— begin Provided records —
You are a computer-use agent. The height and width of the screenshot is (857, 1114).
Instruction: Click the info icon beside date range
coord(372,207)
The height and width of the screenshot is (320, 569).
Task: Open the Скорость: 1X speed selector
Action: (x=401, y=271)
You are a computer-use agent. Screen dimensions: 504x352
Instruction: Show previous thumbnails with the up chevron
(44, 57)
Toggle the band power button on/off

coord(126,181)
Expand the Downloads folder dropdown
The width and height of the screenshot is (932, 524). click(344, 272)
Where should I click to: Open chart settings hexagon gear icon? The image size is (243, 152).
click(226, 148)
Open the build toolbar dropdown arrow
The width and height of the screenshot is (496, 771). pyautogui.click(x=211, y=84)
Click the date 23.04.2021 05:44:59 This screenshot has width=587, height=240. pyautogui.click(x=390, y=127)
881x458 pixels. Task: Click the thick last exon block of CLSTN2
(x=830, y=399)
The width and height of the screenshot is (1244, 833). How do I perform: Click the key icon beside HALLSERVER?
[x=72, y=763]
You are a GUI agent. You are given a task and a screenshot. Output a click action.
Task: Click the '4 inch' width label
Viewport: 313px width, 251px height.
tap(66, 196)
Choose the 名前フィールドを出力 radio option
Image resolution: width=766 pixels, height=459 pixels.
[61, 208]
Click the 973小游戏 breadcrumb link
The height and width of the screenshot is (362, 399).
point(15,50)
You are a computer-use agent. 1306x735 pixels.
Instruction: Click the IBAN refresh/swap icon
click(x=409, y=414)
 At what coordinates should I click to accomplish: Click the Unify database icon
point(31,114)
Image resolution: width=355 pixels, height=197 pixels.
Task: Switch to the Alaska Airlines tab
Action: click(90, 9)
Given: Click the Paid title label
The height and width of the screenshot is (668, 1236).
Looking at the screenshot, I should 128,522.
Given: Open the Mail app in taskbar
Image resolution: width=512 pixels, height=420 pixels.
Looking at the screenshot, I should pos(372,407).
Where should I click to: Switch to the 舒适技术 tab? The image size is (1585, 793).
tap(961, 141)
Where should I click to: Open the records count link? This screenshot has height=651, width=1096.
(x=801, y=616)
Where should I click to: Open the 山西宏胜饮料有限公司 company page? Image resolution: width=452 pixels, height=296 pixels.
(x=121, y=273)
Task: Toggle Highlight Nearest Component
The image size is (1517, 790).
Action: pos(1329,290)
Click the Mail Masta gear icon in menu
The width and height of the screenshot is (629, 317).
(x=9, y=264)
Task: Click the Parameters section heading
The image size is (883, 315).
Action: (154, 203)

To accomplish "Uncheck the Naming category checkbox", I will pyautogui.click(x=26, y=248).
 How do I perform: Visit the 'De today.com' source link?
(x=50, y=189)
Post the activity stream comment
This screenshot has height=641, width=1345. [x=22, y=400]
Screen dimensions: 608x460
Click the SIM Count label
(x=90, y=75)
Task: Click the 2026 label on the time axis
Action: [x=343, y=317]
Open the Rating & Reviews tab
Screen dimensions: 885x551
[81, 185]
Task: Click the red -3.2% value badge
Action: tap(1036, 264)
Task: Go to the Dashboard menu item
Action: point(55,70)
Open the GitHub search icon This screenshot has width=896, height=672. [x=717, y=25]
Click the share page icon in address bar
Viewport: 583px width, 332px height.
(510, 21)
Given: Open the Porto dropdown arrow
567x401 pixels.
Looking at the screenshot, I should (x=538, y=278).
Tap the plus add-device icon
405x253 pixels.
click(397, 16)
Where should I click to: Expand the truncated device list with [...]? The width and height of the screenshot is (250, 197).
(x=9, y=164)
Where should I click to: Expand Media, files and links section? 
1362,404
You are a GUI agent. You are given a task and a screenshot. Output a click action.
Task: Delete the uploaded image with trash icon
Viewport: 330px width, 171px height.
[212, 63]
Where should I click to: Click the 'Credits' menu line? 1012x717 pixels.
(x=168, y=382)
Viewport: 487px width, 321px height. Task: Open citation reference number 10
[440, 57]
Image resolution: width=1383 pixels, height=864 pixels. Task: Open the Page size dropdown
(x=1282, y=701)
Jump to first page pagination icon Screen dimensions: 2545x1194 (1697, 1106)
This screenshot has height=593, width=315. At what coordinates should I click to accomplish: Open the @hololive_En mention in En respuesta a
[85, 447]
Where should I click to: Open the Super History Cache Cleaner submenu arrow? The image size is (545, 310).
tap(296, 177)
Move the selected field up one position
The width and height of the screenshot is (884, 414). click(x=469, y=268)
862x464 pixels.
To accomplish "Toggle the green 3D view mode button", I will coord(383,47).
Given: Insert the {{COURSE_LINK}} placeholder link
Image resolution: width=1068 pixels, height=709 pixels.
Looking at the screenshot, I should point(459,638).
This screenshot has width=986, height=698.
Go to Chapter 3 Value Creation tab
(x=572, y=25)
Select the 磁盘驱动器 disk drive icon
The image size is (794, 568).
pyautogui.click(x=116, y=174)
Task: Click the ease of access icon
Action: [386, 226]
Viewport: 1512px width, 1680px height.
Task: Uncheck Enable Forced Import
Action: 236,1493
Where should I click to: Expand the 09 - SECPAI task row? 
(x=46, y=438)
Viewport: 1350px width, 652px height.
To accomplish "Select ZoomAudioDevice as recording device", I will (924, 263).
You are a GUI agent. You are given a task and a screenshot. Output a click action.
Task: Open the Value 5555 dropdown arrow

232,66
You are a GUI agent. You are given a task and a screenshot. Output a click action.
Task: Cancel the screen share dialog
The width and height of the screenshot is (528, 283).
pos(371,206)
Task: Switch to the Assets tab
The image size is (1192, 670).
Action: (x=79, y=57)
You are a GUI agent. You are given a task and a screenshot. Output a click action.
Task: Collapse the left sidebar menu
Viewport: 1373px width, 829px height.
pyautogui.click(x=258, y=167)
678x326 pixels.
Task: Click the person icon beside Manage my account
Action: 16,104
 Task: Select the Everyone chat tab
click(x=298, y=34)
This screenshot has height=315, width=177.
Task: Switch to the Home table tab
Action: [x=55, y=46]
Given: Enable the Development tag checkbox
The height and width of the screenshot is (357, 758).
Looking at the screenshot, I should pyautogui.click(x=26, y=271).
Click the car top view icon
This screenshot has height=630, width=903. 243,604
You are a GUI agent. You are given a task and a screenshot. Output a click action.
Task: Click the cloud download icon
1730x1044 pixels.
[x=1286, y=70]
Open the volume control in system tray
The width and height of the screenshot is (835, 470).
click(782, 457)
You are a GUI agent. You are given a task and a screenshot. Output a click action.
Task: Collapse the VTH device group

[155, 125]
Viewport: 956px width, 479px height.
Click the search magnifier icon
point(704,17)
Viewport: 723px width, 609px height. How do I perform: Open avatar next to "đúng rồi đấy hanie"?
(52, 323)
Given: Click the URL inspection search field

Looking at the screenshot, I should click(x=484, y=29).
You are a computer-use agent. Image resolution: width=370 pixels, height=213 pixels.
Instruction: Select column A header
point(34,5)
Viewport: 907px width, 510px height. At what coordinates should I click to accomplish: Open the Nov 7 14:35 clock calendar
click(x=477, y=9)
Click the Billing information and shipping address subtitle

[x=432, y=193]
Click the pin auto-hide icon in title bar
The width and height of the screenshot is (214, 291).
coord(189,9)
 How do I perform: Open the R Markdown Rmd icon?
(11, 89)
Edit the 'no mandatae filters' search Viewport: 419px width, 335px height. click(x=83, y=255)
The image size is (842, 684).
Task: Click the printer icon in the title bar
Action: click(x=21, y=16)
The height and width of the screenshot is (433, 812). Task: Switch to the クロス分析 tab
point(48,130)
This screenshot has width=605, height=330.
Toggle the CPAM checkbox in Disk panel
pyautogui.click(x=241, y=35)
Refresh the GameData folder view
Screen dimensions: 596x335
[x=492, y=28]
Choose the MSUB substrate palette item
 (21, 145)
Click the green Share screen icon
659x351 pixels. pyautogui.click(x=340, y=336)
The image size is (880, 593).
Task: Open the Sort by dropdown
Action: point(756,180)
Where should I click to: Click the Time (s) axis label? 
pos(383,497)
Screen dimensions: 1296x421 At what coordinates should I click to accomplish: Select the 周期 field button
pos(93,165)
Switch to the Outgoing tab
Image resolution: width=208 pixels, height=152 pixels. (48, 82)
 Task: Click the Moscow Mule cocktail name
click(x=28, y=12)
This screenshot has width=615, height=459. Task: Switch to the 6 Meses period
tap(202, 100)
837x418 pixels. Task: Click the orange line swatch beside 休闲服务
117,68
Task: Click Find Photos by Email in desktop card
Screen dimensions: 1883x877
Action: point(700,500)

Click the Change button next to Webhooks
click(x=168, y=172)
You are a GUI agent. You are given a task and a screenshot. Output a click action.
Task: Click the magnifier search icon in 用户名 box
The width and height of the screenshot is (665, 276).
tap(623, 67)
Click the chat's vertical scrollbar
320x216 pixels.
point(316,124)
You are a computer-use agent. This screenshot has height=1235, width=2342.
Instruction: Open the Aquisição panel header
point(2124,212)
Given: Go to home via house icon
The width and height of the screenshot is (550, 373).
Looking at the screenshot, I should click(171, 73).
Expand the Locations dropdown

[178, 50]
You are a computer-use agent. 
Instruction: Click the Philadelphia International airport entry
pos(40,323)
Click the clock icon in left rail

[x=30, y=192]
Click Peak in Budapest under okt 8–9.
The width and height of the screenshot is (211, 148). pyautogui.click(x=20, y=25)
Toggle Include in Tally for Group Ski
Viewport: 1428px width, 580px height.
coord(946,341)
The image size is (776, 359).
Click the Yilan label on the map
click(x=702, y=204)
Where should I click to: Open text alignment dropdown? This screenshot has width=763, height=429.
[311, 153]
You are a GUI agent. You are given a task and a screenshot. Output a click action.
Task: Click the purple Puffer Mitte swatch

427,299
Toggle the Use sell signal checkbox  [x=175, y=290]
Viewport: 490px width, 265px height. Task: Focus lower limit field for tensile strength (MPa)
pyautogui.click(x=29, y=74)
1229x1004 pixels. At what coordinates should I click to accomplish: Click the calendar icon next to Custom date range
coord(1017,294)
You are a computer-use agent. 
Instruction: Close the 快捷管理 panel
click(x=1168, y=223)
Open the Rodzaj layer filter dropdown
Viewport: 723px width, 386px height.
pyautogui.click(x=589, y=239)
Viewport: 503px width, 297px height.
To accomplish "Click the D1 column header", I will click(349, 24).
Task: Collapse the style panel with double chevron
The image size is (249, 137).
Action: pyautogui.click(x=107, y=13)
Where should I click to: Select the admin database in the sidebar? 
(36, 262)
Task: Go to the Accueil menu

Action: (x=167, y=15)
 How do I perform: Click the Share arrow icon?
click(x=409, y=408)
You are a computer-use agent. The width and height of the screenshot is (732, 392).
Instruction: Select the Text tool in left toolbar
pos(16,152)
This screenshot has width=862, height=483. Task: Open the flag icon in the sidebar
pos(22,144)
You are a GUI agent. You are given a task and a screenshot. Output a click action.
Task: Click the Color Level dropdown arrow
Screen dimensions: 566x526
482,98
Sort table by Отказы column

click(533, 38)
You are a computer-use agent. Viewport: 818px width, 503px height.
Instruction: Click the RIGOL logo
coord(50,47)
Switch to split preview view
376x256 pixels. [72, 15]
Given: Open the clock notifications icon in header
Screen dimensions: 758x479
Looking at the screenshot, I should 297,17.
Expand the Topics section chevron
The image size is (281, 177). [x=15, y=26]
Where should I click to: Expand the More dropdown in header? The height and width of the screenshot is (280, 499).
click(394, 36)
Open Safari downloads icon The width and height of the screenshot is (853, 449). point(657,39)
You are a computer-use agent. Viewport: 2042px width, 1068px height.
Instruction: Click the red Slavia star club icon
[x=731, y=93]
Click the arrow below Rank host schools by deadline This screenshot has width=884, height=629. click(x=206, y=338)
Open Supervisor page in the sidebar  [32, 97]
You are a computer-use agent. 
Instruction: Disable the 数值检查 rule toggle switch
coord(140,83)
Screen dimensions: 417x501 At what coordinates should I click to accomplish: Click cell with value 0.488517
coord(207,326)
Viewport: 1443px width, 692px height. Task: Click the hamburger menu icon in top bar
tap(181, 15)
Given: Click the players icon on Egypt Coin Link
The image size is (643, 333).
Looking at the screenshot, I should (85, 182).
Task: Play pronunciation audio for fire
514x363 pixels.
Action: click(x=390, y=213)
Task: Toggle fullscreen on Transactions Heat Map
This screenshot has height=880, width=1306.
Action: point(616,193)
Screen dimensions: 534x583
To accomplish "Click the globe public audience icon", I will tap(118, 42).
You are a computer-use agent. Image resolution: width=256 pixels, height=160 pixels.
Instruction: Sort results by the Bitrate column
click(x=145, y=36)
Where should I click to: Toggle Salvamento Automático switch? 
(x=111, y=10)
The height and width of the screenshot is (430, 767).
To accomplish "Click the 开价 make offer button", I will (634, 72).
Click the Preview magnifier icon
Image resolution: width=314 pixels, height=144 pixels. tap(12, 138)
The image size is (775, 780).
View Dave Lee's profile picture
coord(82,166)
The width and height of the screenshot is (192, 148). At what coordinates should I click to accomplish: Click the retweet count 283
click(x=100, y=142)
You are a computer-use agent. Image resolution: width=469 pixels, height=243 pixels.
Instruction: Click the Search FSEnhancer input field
— end Provided records —
_Problem statement_. Render the part of the data that opens with the line containing "Where should I click to: Select" and closes with the line containing "pos(16,152)", both lines included, as a Markdown table with columns Row and Line. Number the rows in order and omit blank lines.

_Answer for this exercise_.
| Row | Line |
|---|---|
| 1 | Where should I click to: Select the admin database in the sidebar?  |
| 2 | (36, 262) |
| 3 | Task: Go to the Accueil menu |
| 4 | Action: (x=167, y=15) |
| 5 |  How do I perform: Click the Share arrow icon? |
| 6 | click(x=409, y=408) |
| 7 | You are a computer-use agent. The width and height of the screenshot is (732, 392). |
| 8 | Instruction: Select the Text tool in left toolbar |
| 9 | pos(16,152) |